Exercise objective — When the word "field" appears in a line of the data below, list that line.

START Source material

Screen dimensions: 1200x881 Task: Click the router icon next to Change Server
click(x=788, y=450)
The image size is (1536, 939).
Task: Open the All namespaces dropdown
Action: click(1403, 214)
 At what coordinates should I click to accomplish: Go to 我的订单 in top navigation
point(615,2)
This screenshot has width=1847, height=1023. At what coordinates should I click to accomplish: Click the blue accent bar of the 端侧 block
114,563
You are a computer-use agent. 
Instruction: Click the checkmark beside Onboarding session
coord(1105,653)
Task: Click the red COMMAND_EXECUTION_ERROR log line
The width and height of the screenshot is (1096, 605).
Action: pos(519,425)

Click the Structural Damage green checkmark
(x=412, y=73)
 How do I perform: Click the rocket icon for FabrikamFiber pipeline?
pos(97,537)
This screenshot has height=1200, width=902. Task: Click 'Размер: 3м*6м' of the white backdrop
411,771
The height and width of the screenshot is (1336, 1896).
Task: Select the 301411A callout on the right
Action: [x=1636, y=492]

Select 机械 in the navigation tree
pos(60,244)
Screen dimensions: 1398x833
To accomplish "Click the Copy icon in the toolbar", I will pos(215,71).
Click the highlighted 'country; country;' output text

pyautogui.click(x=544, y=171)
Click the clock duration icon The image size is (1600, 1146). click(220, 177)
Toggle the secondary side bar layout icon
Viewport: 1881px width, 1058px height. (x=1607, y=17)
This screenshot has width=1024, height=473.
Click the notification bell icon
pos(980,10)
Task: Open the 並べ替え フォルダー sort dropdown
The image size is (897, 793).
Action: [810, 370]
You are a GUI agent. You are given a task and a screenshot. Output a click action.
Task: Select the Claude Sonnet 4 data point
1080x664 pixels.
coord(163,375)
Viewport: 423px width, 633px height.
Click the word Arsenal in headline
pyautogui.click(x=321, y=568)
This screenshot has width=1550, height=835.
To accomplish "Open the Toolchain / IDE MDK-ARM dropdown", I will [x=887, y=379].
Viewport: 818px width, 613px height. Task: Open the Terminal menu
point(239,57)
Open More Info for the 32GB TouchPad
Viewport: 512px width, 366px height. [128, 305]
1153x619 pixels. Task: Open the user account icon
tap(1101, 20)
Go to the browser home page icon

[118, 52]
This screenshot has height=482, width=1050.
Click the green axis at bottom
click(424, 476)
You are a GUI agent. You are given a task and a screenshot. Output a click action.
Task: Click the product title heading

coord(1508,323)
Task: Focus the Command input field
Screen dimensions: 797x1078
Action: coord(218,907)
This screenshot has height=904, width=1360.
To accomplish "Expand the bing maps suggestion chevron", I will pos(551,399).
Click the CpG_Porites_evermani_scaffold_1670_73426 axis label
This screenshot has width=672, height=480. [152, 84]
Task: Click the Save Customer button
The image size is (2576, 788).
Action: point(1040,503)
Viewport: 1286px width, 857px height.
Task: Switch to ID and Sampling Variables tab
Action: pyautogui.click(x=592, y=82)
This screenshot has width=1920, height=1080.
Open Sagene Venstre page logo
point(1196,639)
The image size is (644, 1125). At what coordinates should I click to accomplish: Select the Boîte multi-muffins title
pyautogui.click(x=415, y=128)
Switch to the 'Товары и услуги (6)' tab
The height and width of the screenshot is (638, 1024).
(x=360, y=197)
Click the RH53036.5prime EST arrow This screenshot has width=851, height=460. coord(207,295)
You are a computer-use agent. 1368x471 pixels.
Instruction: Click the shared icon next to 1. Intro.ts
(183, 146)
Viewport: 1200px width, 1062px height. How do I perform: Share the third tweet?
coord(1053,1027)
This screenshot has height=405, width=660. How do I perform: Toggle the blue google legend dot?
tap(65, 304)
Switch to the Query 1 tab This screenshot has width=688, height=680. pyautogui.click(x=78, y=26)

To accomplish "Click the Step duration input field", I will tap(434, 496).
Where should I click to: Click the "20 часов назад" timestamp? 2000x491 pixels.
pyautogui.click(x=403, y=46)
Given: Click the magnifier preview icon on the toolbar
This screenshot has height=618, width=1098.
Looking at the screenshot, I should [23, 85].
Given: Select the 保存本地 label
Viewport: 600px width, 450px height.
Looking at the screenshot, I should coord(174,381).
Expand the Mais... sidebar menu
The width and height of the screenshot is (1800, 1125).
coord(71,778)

END Source material

Answer for the task —
Task: Focus the Command input field
To accomplish "Click the Step duration input field", I will tap(434, 496).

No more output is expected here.